*REQUIREMENT*
Reproduce the material word for word, from its very first line through the line containing "pyautogui.click(x=605, y=25)", with both ends included.

══ PROVIDED ENTRIES ══

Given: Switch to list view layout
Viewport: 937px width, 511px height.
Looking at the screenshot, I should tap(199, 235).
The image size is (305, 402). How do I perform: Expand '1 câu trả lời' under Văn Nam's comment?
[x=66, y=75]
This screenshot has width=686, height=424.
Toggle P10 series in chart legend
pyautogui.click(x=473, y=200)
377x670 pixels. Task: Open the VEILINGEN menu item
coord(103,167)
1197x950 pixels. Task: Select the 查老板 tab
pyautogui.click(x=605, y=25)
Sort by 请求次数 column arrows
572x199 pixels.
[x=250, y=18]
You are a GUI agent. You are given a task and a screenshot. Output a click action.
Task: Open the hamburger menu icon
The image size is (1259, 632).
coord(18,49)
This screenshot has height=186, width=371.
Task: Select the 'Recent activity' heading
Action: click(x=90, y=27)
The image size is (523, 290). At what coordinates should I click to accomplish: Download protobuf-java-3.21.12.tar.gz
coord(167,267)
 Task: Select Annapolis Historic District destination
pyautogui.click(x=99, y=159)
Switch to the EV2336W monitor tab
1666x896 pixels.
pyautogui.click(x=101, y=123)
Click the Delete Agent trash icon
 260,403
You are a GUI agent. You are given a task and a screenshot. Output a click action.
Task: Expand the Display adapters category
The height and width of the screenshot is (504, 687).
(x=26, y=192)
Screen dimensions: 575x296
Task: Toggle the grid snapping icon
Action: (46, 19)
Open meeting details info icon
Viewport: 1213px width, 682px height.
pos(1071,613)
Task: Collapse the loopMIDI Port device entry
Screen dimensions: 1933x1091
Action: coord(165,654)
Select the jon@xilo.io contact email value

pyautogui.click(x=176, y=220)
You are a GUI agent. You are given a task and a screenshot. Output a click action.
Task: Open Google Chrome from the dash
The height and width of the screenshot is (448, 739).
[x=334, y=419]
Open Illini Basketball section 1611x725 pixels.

═══

*CORRECT RESPONSE*
Given: Switch to list view layout
Viewport: 937px width, 511px height.
Looking at the screenshot, I should tap(199, 235).
The image size is (305, 402). How do I perform: Expand '1 câu trả lời' under Văn Nam's comment?
[x=66, y=75]
This screenshot has width=686, height=424.
Toggle P10 series in chart legend
pyautogui.click(x=473, y=200)
377x670 pixels. Task: Open the VEILINGEN menu item
coord(103,167)
1197x950 pixels. Task: Select the 查老板 tab
pyautogui.click(x=605, y=25)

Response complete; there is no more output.